[Start of section]

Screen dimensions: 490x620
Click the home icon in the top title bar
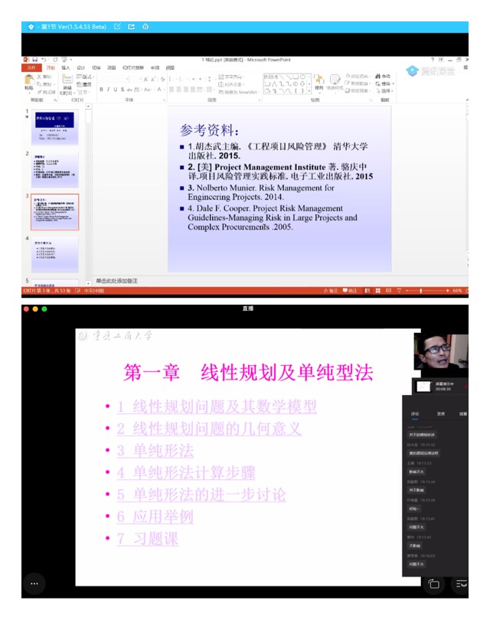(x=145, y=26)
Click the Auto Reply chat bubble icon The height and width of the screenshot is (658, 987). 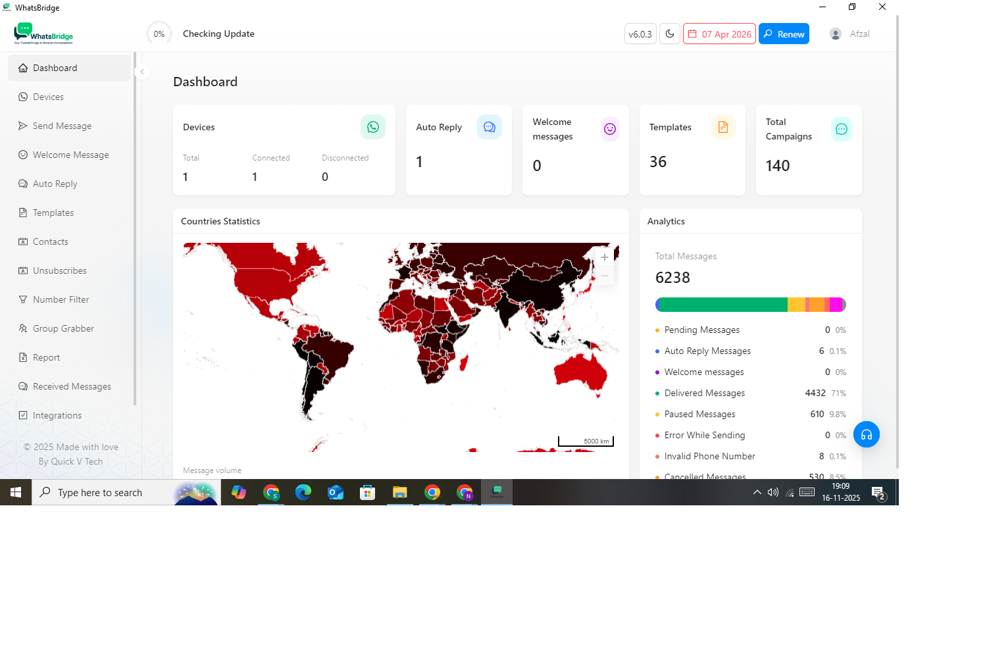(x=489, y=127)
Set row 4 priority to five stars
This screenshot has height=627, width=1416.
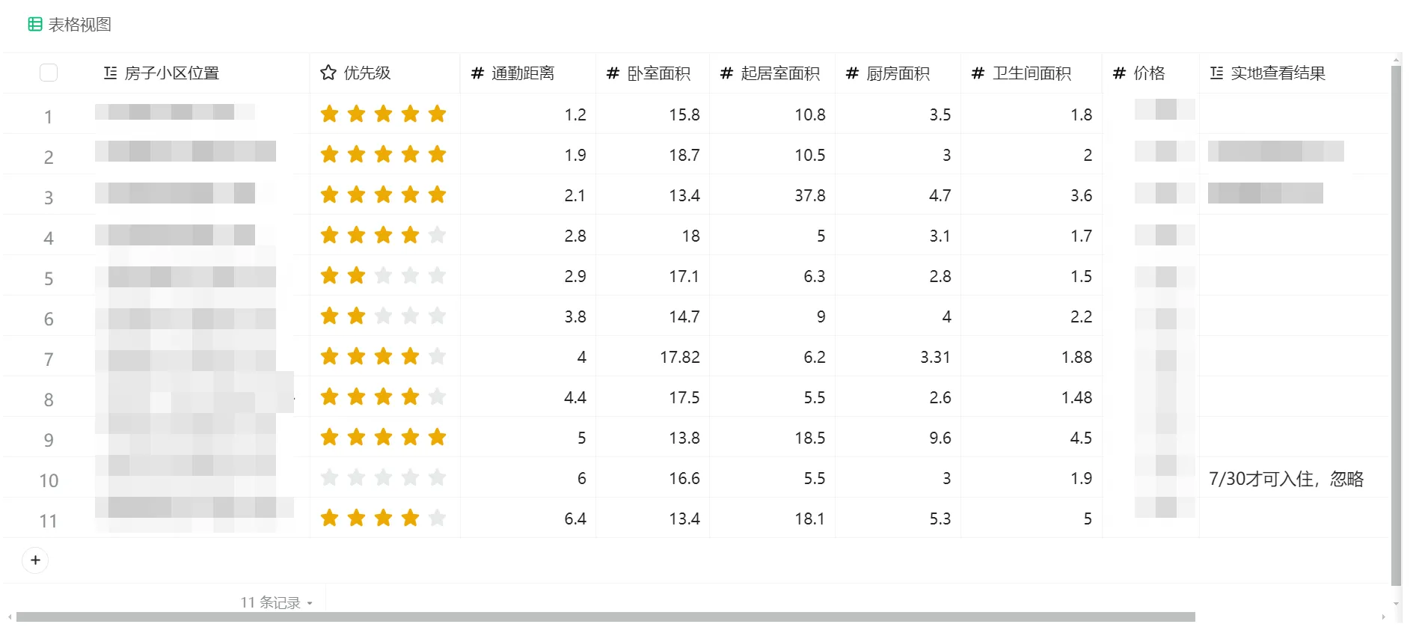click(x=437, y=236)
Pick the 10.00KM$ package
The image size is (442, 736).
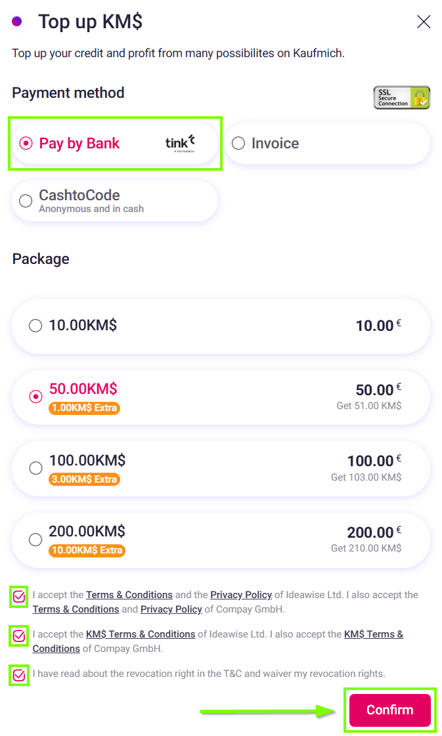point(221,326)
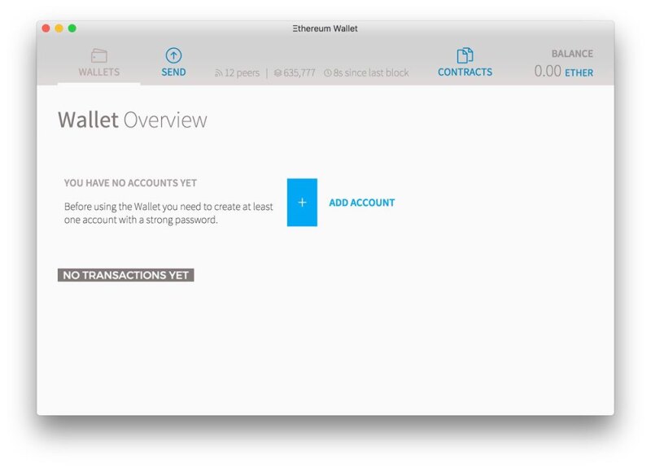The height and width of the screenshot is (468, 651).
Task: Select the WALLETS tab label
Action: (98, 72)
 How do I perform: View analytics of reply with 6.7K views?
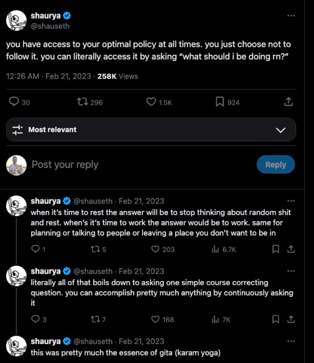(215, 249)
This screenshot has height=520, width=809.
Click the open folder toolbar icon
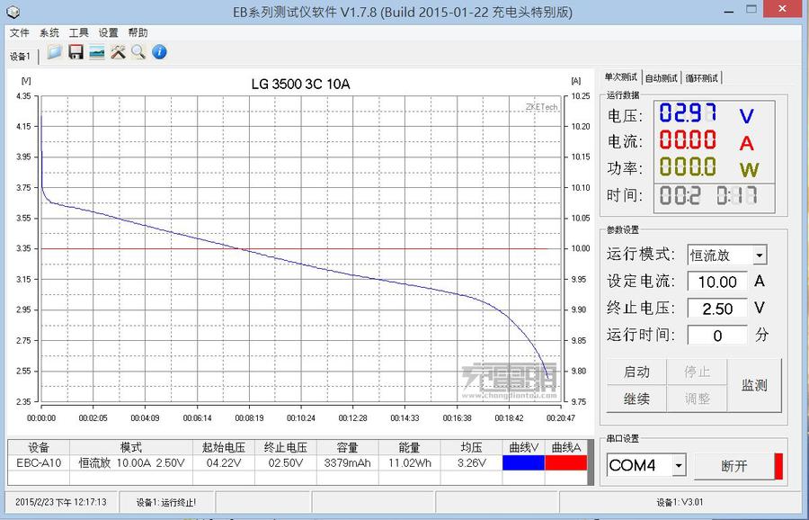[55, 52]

[End of section]

-- Exercise details --
Write out exactly, and only, the lines from the line holding "Pick the 10.00KM$ package" through the end of the data, inclusive, without any pictures.

-- Solution to this task --
Pick the 10.00KM$ package
The image size is (442, 736).
point(221,326)
The height and width of the screenshot is (468, 651).
Task: Select the WALLETS tab label
Action: (98, 72)
 How do I perform: View analytics of reply with 6.7K views?
(215, 249)
This screenshot has height=520, width=809.
Click the open folder toolbar icon
[55, 52]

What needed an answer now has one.